Long-Term Variation Study of Fine-Mode Particle Size and Regional Characteristics Using AERONET Data

To identify the long-term trend of particle size variation, we analyzed aerosol optical depth (AOD, tau) separated as dust (tau(D)) and coarse-(tau(PC)) and fine-pollution particles (tau(PF)) depending on emission sources and size. Angstrom exponent values are also identified separately as total and fine-mode particles (alpha(T) and alpha(PF)). We checked these trends in various ways; (1) first-order linear regression analysis of the annual average values, (2) percent variation using the slope of linear regression method, and (3) a reliability analysis using the Mann-Kendall (MK) test.

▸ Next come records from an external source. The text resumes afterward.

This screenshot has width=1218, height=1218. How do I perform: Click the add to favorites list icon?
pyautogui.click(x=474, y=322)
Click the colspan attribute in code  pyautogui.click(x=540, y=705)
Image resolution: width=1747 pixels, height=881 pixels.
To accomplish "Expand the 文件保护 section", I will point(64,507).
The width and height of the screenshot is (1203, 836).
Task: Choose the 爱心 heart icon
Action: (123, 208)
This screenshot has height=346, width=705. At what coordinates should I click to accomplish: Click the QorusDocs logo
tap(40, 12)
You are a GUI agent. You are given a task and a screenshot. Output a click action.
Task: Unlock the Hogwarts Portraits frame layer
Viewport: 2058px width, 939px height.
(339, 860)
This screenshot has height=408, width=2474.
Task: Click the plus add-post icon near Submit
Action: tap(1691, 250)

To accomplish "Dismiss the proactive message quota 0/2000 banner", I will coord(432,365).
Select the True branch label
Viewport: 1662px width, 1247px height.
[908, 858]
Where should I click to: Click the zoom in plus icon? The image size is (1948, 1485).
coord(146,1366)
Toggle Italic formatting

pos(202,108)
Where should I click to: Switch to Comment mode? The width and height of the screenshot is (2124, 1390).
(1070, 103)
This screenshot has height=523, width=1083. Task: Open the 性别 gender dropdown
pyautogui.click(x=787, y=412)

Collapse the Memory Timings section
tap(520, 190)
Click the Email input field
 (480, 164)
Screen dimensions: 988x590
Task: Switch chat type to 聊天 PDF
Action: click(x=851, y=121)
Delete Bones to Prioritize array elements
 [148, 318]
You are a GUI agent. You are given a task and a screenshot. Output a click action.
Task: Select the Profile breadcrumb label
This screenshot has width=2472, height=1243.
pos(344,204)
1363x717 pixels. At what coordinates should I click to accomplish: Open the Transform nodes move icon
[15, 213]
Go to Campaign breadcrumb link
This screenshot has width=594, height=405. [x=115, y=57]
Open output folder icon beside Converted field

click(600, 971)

We selected 17 AERONET sun/sky radiometer sites classified into six regions, i.e., Europe, North Africa, the Middle East, India, Southeast Asia, and Northeast Asia. Although there were regional differences, tau decreased in Europe and Asian regions and increased in the Middle East, India, and North Africa. Values of tau(PC) and tau(PF), show that aerosol loading caused by non-dust aerosols decreased in Europe and Asia and increased in India. In particular, tau(PF) considerably decreased in Europe and Northeast Asia (95% confidential levels in MK-test), and tau(PC) decreased in Northeast Asia (Z-values for Seoul and Osaka are 2.955 and 2.306, respectively, statistically significant if vertical bar z vertical bar >= 1.96). The decrease in tau(PC) seems to be because of the reduction of primary and anthropogeznic emissions from regulation by air quality policies. The meaningful result in this paper is that the particle size became smaller, as seen by values of alpha(T) that decreased by -3.30 to -30.47% in Europe, North Africa, and the Middle East because alpha(T) provides information on the particle size. Particle size on average became smaller over India and Asian regions considered in our study due to the decrease in coarse particles. In particular, an increase of alpha(PF) in most areas shows the probability that the average particle size of fine-mode aerosols became smaller in recent years. We presumed the cause of the increase in alpha(T) is because relatively large-sized fine-mode particles were eliminated due to air quality policies.